**課題一覧:**
**A)** 乳がん治療についての相談文では、術前抗がん剤のメリットとして何が挙げられていますか。
**B)** 乳がん治療についての相談文を、最後の文の後から書き進めてください。

**原文抜粋:**
:::

トリプルネガティブステージIと診断されましたが、これからの治療選択と手術方法についてお聞きしたいです

2020年6月9日   

4年前に右側乳がんになり、HER2陽性タイプ1.5センチのステージIで、術前抗がん剤、ハーセプチン、温存手術、放射線を行いました。術前抗がん剤の時点で、腫瘍は消えてくれました。経過観察で順調だと思っていた所、4月下旬頃から反対側の左胸にシコリを感じ、エコー、CT、針生検、MRIの結果、今度は左側に新たに癌が出来てしまったようです。
CT、エコー、針生検、MRIの結果だと、1.5センチの癌で、リンパの転移は明らかではなさそうですが、タイプが、トリプルネガティヴのステージIと言われてしまい、治るものなのか不安で不安で、どのような治療が最善なのかアドバイスを頂きたいです。
主治医は腫瘍内科と乳腺外科の2人の先生が居ますが、抗がん剤を術前にするか、後にするか悩んでいます。術前抗がん剤のメリットは抗がん剤で腫瘍が消えなかった場合、再発予防にゼローダという経口薬を使う事ができるということだそうです。術前ならば抗がん剤は明日から始められるそうです。手術先決にする場合は、来週には出来るそうです。どちらにしても、早く決めないとならないので焦ってしまいます。
腫瘍も1.5センチと今なら小さいので、術前抗がん剤と術後の抗がん剤どちらを選択すれば良いのでしょうか。
右側の時は、ハーセプチンを使えたので、抗がん剤も良く効いてくれ完全に消す事が出来ましたが、トリプルネガティヴだと、はたしてどのような抗がん剤が効くのか、効かない場合、癌を体に放置し、その間に他に転移してしまうのではないかと、1.5センチと小さいうちに早く取ってしまった方が良いのではないかと不安になってしまいます。右側の治療の時にも抗がん剤治療はしたのに、左側にも出てきたと言う事は抗がん剤が効かないのではないでしょうか
ステージIでも、術前抗がん剤をした方が、抗がん剤を変えたり選択が広がるのでしょうか。
トリプルネガティヴの情報は悪い事しか入ってこないのですが、根治を目指し長生き出来るのでしょうか。

:::

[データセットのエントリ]
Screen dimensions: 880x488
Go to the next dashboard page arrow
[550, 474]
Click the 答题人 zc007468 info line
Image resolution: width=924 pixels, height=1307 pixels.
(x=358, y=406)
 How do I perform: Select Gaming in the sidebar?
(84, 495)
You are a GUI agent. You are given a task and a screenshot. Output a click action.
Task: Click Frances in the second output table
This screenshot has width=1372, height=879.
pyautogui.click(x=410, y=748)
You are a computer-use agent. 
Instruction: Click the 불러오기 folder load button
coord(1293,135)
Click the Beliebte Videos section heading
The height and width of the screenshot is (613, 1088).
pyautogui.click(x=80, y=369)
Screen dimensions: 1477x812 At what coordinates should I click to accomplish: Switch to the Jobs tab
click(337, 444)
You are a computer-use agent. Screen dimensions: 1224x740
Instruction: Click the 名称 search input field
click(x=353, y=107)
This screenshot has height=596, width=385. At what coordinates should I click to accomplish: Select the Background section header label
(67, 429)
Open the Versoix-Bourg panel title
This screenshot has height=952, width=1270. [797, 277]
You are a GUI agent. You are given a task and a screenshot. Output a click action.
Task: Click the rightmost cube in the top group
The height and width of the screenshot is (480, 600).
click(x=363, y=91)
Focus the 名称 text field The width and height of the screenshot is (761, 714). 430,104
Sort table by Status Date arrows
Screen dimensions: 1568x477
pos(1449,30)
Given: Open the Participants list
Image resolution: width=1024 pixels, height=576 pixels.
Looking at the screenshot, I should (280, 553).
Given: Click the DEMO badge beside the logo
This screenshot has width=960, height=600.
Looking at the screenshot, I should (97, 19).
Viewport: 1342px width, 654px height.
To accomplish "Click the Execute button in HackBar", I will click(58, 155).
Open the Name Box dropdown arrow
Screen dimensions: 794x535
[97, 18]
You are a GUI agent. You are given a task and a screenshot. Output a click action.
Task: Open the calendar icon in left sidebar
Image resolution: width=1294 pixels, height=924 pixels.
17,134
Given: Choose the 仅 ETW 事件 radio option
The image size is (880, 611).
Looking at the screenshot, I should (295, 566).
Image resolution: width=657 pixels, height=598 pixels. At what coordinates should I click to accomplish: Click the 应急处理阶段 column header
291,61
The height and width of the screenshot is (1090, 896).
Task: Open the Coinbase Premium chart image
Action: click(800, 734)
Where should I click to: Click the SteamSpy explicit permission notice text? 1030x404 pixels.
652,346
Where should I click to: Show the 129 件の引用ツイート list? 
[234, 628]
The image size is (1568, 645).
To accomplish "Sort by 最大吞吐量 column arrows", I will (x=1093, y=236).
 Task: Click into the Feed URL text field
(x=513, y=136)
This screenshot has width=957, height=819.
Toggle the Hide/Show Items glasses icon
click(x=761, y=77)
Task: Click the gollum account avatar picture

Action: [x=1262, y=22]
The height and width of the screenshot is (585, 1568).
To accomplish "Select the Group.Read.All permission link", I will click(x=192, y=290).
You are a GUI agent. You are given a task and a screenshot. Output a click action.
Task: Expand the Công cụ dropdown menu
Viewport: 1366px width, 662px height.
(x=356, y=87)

:::

**解答:**
**A)** 抗がん剤で腫瘍が消えなかった場合に、再発予防としてゼローダという経口薬を使えることです。

**B)**
また、手術方法ですが、私の場合4年前に右側温存術のため抗がん剤と放射線を使っていて、心臓のことを考えると左の場合は全摘の方が良いのではないかと言われました。両側を放射線照射するとなると、重なる部分があり危険なのでしょうか。遺伝子検査を検討してから全摘を選択しても遅くないのでしょうか。
手術先行となると来週には手術の枠があるそうなので手術方法も決めないとなりません。ですが、まずは抗がん剤を先にするか後にするか、抗がん剤を先にするとステージが上がらないか心配ですし手術を先にするとゼローダという薬の選択肢が減るのでどれが最善策なのか迷ってしまいます。
子供の為にもまだまだ生きていないとなりません。根治目指せる方法をよろしくお願いします

詳細にお教えいただき、本当にありがとうございます。
大変ご不安だと思います。以下が参考になれば幸いです。
まず、相談者さまの主治医の説明内容は、とても的確だと思います。
抗癌剤を術前、あるいは術後にすることもどちらも標準治療ですが、
近年の研究でトリプルネガティブ乳がんで術後ゼローダを追加で投与することで生存率が改善されるということが分かっています。
術前化学療法中は効果を判定しながら行いますので、抗がん剤に効かない癌が進行するというご不安よりもメリットの方が上回ると思います。
手術方法についても、手術を担当される先生から全摘をお勧められていることは同意見の乳腺外科医も多いと思います。
温存術を強くご希望の場合は、術前化学療法の効果や、放射線の照射についても考慮されます。
さらに、相談者様は
①最初の発症年齢が40歳以下であること
②時を隔てて反対の乳房にも発症する乳がん(「異時両側性乳がん」といいます。)
③この度の乳がんがトリプルネガティブであること
を考慮すると、今回の左乳がんを可能な限り根治確実な方法を選びたいです。従って、全摘を勧められているということだと思います。
そして、十分配慮されたカウンセリングのもと、遺伝子検査を考慮してよいと考えます。
これからの人生を乳がんの再発なく過ごしていくため、お子さんのために、治療が前に進みますようお祈りしております。